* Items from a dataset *
***
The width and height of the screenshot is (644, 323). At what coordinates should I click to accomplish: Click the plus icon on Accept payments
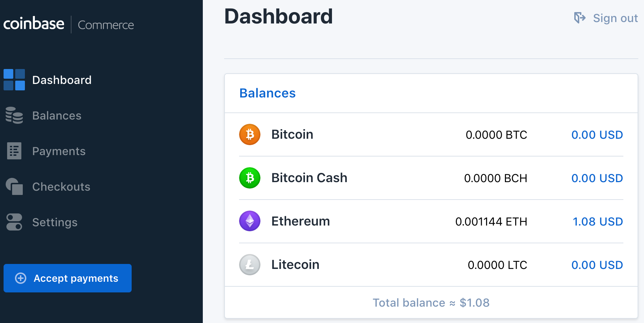(x=20, y=278)
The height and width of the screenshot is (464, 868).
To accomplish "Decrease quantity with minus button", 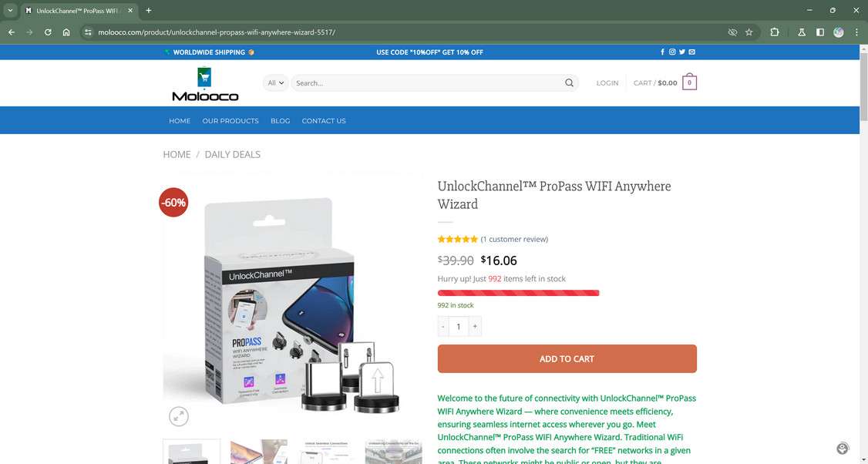I will (442, 327).
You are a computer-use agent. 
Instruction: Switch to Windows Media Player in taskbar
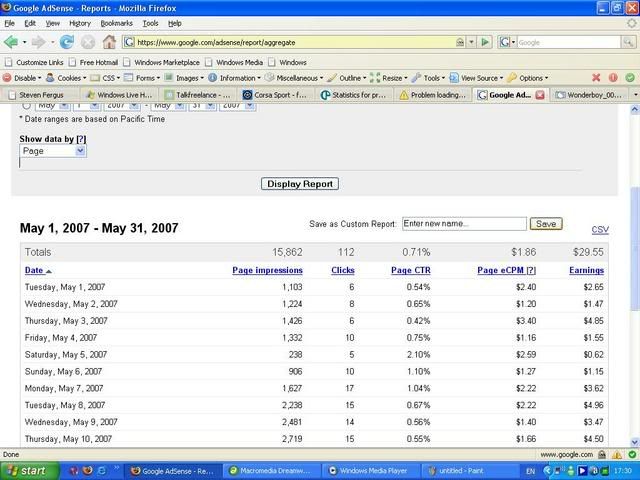(x=368, y=470)
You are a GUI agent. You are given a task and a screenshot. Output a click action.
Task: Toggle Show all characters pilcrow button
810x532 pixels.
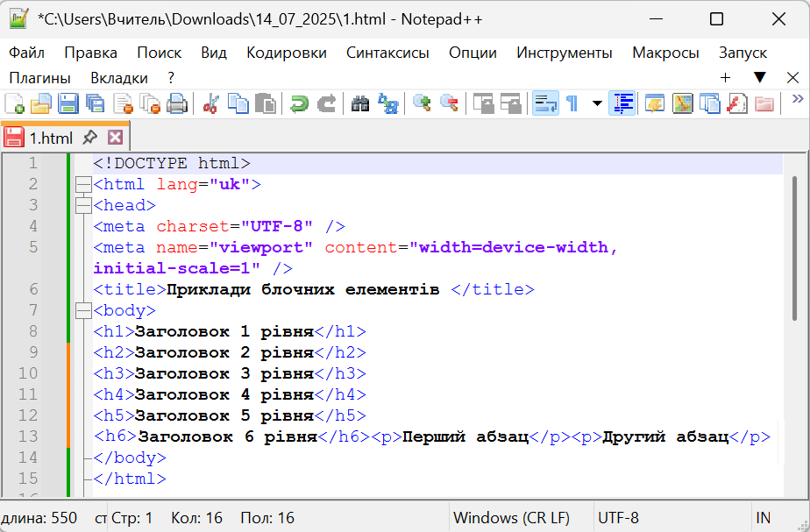coord(572,104)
***
Check each line of the records for the word "agent", and show the lines that contain it.

* ANSWER TO THIS EXERCISE *
You are a computer-use agent. 
You are a GUI agent. You are given a task and a screenshot. Output a click action.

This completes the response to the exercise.